Dataset records
※ ※ ※
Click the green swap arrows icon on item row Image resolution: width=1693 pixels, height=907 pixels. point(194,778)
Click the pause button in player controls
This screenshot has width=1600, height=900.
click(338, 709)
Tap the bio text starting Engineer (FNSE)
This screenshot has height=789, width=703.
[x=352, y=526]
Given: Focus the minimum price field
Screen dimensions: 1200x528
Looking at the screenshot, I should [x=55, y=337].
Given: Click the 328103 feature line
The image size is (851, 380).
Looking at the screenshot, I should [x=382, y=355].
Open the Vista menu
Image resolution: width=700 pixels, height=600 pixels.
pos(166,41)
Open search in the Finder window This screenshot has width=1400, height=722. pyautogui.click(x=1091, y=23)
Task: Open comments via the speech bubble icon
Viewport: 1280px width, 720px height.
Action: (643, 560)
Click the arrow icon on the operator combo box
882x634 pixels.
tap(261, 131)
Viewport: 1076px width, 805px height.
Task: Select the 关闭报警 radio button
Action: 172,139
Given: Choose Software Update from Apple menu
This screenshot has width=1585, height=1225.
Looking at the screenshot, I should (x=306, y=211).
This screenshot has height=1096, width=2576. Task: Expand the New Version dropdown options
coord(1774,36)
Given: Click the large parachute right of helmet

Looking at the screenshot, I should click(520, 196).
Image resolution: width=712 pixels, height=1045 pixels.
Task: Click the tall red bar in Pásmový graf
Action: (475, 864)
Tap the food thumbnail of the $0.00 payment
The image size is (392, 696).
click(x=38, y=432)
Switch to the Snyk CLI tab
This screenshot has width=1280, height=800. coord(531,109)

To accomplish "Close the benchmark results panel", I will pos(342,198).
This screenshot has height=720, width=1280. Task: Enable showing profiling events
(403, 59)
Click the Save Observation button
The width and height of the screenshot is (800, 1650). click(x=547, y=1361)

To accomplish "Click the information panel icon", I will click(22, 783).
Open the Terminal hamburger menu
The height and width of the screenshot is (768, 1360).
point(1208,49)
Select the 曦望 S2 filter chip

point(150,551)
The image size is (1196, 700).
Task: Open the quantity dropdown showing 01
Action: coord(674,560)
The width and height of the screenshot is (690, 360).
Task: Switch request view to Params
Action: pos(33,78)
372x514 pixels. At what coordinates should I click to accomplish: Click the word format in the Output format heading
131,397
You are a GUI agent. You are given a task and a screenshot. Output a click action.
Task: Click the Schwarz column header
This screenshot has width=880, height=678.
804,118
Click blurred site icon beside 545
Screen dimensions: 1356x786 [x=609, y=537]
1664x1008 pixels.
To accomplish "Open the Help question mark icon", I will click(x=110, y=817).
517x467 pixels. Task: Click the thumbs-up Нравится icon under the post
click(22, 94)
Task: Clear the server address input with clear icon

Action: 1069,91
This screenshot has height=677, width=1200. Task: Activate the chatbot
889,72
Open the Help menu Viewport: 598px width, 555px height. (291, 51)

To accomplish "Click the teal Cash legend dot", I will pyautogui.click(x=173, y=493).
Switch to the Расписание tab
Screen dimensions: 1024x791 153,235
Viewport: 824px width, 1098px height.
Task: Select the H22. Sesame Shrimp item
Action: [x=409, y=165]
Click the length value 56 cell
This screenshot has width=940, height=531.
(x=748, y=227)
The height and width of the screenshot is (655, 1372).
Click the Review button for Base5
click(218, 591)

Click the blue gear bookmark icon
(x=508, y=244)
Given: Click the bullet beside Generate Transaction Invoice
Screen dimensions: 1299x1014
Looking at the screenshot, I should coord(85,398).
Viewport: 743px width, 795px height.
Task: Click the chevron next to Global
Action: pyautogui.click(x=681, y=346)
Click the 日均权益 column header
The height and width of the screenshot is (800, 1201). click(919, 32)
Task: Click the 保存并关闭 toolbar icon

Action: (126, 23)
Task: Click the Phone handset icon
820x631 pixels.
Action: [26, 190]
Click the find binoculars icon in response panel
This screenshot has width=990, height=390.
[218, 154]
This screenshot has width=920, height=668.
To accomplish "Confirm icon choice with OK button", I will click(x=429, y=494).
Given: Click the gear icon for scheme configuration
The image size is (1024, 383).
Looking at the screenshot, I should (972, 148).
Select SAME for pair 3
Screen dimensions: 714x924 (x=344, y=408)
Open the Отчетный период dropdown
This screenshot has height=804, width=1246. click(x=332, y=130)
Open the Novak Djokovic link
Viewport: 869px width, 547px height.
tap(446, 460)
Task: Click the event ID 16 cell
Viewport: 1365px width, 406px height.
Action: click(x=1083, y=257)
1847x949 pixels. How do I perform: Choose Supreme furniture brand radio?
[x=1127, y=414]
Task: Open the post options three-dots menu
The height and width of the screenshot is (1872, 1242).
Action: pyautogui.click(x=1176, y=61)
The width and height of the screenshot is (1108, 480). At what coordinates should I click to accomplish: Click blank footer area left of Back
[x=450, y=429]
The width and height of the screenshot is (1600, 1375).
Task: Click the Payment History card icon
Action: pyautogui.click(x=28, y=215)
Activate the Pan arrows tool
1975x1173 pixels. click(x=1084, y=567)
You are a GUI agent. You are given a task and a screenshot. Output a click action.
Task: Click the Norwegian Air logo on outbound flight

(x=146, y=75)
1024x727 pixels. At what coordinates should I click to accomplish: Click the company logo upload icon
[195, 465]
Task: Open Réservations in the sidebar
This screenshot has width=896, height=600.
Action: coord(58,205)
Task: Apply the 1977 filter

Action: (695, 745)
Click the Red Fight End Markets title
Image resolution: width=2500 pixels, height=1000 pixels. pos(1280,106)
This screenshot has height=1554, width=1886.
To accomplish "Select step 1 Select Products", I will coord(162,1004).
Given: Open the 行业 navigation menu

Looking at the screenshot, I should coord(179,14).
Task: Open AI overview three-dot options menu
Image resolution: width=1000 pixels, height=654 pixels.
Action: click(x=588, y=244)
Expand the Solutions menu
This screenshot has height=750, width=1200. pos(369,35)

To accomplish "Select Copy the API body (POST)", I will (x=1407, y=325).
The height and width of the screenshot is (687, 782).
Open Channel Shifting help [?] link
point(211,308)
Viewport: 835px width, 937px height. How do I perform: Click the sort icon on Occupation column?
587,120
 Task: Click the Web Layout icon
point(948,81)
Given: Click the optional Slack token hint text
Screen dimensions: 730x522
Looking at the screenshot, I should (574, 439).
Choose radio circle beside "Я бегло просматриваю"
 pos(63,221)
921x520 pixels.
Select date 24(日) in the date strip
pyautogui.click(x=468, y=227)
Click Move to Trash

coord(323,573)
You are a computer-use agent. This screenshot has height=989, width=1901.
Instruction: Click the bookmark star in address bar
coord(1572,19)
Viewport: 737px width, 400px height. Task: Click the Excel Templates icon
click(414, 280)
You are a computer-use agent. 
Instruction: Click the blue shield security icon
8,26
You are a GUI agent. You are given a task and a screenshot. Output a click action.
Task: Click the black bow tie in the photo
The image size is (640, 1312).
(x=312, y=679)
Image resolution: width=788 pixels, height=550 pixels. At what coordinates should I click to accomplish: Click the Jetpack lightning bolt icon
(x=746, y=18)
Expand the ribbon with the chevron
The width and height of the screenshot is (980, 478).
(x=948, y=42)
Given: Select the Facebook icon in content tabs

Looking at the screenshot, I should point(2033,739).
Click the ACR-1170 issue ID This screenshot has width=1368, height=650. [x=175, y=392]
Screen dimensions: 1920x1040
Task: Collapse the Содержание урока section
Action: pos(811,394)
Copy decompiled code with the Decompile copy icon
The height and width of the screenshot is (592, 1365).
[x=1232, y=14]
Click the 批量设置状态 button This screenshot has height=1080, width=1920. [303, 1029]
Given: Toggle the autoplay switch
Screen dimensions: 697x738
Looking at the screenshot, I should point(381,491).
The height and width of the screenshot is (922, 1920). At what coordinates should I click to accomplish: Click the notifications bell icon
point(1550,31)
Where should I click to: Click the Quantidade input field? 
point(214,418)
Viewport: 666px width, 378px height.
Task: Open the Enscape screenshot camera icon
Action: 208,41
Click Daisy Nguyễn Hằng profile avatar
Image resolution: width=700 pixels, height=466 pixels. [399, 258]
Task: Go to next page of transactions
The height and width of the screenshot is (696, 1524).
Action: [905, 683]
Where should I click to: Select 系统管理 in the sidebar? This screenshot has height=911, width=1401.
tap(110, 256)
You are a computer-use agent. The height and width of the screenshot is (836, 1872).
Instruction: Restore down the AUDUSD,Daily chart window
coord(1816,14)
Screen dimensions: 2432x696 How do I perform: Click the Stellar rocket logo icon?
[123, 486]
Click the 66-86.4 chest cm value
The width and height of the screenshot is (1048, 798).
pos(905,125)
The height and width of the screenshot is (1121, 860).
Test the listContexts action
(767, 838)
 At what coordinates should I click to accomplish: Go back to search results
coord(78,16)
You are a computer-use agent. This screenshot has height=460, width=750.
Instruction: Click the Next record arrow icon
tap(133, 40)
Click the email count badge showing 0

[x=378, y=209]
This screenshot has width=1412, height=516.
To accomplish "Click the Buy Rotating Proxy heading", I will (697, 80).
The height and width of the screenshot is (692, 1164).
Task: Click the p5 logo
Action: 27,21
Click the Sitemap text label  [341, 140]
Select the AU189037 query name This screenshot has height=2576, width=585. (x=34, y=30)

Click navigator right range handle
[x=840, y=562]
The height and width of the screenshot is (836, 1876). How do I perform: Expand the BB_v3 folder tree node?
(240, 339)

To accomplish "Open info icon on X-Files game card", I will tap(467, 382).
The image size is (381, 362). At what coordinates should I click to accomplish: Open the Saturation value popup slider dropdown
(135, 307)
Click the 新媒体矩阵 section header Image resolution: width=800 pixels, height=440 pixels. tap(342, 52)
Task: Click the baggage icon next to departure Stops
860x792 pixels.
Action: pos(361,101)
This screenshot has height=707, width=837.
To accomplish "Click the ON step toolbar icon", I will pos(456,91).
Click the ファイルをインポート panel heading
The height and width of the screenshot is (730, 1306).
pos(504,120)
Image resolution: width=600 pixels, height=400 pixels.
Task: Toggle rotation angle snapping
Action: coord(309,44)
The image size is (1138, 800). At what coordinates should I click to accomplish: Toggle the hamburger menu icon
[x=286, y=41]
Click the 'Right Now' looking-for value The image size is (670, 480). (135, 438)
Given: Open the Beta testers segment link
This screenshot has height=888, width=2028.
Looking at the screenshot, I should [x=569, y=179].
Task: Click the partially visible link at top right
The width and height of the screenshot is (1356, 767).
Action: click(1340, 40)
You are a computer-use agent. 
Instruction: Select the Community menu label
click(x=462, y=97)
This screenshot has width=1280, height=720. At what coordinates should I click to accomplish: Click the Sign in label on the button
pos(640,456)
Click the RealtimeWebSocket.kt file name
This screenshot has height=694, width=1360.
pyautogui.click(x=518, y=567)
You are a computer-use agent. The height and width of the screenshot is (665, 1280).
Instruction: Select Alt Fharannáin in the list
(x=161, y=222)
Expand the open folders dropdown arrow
※ ※ ※
Check the data for the word "step" and pull out the lines that have it.

REPLY
To accomplish "Select step 1 Select Products", I will coord(162,1004).
To accomplish "Click the ON step toolbar icon", I will pos(456,91).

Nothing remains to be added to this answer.